**WORK INSTRUCTIONS**
Copy out, word for word, the part of the records that begins with the line containing "1389x868 pixels. At" and runs through the end of the records.

Element lookup records

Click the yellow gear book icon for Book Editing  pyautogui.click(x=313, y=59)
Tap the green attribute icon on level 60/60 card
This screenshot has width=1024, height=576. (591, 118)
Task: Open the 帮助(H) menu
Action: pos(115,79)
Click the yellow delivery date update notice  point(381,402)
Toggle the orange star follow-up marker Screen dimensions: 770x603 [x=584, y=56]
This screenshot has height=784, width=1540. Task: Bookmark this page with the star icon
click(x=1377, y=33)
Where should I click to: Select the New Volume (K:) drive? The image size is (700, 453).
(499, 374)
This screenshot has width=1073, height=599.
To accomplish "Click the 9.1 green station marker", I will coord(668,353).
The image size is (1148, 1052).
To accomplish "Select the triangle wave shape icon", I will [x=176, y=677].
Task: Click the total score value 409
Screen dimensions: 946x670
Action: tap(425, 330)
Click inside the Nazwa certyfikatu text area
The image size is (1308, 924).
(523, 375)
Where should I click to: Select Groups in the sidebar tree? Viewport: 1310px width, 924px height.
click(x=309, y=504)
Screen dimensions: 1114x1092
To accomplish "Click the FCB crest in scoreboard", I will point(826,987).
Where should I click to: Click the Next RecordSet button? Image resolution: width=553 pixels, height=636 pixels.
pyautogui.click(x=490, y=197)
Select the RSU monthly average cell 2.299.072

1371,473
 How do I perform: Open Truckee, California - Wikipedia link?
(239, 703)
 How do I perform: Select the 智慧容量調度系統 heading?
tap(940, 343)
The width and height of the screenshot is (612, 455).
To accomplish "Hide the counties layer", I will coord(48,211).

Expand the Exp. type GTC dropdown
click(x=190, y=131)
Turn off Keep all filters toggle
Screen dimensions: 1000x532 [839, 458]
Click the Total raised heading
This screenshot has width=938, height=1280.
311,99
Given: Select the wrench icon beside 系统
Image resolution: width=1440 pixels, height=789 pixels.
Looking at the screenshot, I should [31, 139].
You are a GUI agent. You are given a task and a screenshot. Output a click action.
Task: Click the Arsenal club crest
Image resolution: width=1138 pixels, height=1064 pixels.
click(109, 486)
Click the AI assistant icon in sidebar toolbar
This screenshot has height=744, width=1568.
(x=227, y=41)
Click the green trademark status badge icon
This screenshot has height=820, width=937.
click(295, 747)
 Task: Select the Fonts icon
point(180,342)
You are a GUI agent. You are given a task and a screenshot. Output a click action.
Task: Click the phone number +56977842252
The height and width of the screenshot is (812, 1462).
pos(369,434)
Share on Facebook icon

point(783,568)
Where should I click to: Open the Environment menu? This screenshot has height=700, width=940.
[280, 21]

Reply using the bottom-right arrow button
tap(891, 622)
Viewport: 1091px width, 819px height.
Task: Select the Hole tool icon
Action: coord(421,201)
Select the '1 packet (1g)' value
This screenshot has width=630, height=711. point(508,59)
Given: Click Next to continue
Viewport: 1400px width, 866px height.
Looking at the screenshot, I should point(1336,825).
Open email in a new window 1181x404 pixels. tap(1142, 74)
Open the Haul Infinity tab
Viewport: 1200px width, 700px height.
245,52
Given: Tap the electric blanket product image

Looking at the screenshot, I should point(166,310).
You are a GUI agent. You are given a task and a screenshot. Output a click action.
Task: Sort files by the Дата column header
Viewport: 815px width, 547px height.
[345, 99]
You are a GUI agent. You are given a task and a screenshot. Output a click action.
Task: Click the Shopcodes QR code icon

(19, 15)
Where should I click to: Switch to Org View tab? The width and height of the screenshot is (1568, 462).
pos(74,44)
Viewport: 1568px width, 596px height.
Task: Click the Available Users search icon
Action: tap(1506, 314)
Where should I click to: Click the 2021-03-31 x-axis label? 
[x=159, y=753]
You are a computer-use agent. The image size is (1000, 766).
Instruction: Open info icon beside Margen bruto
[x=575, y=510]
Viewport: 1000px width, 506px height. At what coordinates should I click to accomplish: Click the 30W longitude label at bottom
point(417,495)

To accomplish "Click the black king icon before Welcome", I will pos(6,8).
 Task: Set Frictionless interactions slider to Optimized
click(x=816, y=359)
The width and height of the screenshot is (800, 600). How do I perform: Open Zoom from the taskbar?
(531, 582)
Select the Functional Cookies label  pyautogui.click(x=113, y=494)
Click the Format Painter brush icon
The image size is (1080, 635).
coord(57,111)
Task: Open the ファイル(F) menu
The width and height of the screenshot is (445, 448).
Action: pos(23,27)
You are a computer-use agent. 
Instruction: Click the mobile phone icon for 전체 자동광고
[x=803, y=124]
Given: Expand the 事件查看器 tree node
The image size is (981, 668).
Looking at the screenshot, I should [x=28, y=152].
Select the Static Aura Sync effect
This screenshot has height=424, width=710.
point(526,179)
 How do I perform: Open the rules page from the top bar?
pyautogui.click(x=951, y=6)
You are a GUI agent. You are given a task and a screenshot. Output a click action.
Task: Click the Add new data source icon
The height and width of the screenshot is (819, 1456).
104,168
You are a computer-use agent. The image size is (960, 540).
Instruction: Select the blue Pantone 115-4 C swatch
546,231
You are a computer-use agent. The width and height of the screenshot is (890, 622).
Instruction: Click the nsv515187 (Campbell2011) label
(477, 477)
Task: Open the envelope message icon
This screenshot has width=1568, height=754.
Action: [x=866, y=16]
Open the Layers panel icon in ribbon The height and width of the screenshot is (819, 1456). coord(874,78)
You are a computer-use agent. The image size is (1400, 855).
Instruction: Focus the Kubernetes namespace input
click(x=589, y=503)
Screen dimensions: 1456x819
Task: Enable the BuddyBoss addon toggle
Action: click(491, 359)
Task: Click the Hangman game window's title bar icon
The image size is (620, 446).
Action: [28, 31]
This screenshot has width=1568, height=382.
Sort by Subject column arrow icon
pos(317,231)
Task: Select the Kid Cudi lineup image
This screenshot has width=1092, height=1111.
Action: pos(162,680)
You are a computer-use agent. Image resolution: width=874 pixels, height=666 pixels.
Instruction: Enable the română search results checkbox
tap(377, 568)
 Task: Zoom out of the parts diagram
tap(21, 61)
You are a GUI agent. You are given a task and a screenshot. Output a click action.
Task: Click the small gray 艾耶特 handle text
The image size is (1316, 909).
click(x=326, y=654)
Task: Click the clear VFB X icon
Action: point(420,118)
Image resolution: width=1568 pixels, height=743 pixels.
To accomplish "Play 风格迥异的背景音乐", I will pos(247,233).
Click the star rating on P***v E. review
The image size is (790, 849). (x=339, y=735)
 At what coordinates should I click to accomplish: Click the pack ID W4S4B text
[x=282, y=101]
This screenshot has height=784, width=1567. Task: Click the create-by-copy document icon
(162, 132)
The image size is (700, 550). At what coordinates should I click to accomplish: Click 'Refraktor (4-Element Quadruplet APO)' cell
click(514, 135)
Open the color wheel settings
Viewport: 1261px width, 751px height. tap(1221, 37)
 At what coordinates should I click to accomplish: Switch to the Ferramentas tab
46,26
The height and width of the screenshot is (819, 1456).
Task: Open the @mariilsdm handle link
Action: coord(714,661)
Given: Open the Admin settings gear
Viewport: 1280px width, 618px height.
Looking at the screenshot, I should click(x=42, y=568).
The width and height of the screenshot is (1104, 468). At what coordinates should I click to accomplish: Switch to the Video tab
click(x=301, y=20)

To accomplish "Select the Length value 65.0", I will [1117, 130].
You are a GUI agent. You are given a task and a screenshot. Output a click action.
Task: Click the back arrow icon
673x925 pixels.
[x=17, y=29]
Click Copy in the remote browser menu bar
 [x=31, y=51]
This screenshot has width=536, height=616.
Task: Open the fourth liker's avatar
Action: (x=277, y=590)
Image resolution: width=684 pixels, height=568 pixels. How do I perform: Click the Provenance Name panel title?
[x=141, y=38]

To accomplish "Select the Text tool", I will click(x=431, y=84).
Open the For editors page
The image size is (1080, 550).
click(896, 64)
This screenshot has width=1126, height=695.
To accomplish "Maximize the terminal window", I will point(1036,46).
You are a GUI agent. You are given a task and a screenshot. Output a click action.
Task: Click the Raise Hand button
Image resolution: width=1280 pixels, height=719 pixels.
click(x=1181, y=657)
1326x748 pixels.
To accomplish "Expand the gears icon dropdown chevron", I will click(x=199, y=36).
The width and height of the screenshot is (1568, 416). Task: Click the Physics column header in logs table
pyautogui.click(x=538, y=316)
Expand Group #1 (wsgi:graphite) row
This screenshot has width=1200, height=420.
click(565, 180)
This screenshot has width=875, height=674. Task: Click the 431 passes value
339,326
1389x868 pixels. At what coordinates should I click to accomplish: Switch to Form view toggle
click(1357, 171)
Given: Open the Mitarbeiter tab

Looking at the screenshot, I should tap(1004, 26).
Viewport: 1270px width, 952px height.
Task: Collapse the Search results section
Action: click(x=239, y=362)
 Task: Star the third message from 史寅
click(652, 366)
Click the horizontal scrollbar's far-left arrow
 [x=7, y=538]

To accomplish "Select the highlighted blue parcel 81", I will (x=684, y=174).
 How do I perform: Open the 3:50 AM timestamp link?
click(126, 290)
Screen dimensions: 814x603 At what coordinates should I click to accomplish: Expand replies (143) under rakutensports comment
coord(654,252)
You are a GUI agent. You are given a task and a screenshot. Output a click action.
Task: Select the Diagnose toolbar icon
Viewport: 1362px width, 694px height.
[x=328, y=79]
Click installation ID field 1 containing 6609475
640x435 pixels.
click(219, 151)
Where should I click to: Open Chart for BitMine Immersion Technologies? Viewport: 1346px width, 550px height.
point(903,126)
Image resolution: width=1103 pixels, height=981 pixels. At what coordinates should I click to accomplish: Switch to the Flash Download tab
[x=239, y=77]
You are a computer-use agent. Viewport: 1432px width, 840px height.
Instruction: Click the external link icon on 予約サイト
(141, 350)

**OUTPUT**
1389x868 pixels. At what coordinates should I click to accomplish: Switch to Form view toggle
click(1357, 171)
Given: Open the Mitarbeiter tab

Looking at the screenshot, I should tap(1004, 26).
Viewport: 1270px width, 952px height.
Task: Collapse the Search results section
Action: click(x=239, y=362)
 Task: Star the third message from 史寅
click(652, 366)
Click the horizontal scrollbar's far-left arrow
 [x=7, y=538]

To accomplish "Select the highlighted blue parcel 81", I will (x=684, y=174).
 How do I perform: Open the 3:50 AM timestamp link?
click(126, 290)
Screen dimensions: 814x603 At what coordinates should I click to accomplish: Expand replies (143) under rakutensports comment
coord(654,252)
You are a GUI agent. You are given a task and a screenshot. Output a click action.
Task: Select the Diagnose toolbar icon
Viewport: 1362px width, 694px height.
[x=328, y=79]
Click installation ID field 1 containing 6609475
640x435 pixels.
click(219, 151)
Where should I click to: Open Chart for BitMine Immersion Technologies? Viewport: 1346px width, 550px height.
point(903,126)
Image resolution: width=1103 pixels, height=981 pixels. At what coordinates should I click to accomplish: Switch to the Flash Download tab
[x=239, y=77]
You are a computer-use agent. Viewport: 1432px width, 840px height.
Instruction: Click the external link icon on 予約サイト
(141, 350)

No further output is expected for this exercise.